I am trying to copy data from S3 to HDFS, observed couple of issues and have few questions.
Issues
Processor ConvertJSONToAvro - If the flowfile is not a valid JSON, then the processor gets stuck in infinite loop with following error.
ConvertJSONToAvro[id=c09f4c27-0160-1000-6c29-1a31afc5a8d4] ConvertJSONToAvro[id=c09f4c27-0160-1000-6c29-1a31afc5a8d4] failed to process session due to java.lang.RuntimeException: Unexpected character ('"' (code 34)): was expecting comma to separate OBJECT entries at [Source: org.apache.nifi.controller.repository.io.FlowFileAccessInputStream@2ad7d50d; line: 8, column: 14]: Unexpected character ('"' (code 34)): was expecting comma to separate OBJECT entries at [Source: org.apache.nifi.controller.repository.io.FlowFileAccessInputStream@2ad7d50d; line: 8, column: 14] 16:45:35 UTC WARNING c09f4c27-0160-1000-6c29-1a31afc5a8d4 ConvertJSONToAvro[id=c09f4c27-0160-1000-6c29-1a31afc5a8d4] Processor Administratively Yielded for 1 sec due to processing failureProcessor FetchS3Object - Irrespective of value set to "Object key", it always pick value of ${filename}. For example, if "Object key" is set to "${Newfilename}", it ignores the value set and picks ${filename} only.
Questions
Is it possible to refer flowfile from previous processors ? My usecase is FetchS3Object(file1) -> EvaluateJsonPath -> FetchS3Object(file2) -> PutHDFS -> FetchS3Object(file1) -> PutHDFS. In this case instead of loading file1 multiple times, is it possible to store and refer it through out the flow.
In above point, files file1 and file2 are one unit.
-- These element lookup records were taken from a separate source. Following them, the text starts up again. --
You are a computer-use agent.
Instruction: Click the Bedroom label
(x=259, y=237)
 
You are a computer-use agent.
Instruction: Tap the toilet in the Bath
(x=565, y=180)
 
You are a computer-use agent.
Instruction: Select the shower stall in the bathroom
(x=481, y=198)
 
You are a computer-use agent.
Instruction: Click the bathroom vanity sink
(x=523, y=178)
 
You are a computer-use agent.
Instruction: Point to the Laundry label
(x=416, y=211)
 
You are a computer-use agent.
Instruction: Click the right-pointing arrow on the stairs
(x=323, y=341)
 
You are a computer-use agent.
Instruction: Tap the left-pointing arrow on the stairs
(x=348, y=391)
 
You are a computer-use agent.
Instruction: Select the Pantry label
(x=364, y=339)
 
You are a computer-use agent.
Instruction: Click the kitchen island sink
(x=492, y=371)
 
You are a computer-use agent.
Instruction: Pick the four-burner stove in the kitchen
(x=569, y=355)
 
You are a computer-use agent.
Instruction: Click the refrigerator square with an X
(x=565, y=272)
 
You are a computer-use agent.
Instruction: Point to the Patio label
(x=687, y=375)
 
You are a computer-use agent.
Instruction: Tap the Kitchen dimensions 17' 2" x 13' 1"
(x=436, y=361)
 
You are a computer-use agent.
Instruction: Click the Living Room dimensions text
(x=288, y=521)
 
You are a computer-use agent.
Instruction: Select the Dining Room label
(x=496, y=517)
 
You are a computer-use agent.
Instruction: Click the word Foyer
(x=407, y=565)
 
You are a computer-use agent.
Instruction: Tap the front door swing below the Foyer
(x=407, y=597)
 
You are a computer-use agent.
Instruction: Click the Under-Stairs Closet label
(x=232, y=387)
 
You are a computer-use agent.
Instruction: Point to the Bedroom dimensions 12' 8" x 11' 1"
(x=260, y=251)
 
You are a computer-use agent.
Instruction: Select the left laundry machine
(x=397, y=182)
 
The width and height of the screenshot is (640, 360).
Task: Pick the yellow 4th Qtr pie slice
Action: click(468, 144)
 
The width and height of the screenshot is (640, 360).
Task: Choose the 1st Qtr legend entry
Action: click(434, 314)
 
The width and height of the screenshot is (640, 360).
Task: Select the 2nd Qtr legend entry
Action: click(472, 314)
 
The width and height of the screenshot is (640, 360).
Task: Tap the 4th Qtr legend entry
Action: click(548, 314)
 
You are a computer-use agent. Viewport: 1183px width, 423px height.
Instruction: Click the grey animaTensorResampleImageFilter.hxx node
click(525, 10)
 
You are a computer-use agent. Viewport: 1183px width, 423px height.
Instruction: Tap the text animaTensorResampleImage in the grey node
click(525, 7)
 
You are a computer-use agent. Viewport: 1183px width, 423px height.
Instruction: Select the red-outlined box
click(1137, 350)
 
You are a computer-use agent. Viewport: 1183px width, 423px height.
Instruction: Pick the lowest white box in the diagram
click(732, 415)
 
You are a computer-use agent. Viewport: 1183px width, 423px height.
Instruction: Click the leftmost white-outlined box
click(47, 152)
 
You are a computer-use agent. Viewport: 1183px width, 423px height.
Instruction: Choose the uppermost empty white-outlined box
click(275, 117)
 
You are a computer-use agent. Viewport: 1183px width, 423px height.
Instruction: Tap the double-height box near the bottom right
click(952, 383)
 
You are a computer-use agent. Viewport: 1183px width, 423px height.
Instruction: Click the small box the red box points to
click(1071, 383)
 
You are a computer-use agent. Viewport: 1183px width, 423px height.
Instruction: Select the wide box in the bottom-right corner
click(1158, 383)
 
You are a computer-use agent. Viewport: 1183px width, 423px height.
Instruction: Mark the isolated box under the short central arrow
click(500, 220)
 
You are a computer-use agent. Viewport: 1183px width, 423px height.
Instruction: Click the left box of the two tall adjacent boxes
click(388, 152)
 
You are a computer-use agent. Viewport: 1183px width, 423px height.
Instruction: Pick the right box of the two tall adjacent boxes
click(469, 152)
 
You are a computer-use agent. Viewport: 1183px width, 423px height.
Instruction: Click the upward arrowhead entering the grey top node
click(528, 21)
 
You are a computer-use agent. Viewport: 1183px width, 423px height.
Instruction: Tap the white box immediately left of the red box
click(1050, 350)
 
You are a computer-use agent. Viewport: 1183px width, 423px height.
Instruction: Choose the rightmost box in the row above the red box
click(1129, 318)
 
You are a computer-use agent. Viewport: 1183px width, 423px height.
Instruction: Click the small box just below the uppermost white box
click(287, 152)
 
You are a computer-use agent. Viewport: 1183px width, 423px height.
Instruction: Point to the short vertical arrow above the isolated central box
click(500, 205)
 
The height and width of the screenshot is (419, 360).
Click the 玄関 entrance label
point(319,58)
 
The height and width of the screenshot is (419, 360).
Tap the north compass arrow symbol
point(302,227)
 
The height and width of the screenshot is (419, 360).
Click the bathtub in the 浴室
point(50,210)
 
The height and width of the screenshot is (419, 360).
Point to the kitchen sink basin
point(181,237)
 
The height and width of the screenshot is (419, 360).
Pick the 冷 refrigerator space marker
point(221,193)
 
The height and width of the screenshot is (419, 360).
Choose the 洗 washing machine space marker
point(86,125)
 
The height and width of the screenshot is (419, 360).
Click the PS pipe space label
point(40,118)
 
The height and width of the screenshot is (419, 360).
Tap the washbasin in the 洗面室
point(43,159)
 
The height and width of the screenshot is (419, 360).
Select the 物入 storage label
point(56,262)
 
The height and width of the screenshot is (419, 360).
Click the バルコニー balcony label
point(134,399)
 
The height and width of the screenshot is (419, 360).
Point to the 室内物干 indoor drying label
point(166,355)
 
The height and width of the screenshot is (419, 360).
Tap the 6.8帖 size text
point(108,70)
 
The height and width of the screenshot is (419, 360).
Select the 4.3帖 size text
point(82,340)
Is there any options to copy both files or fail for both
ListS3 processor loads files based on timestamp. If a file is loaded and failed in any other step, then it needs to be loaded again for reprocessing. One option is update the timestamp of the file, so it will be avilable for ListS3 during next poll. How do we update timestamp of a file in S3 ? or there any other options to handle usecases like this.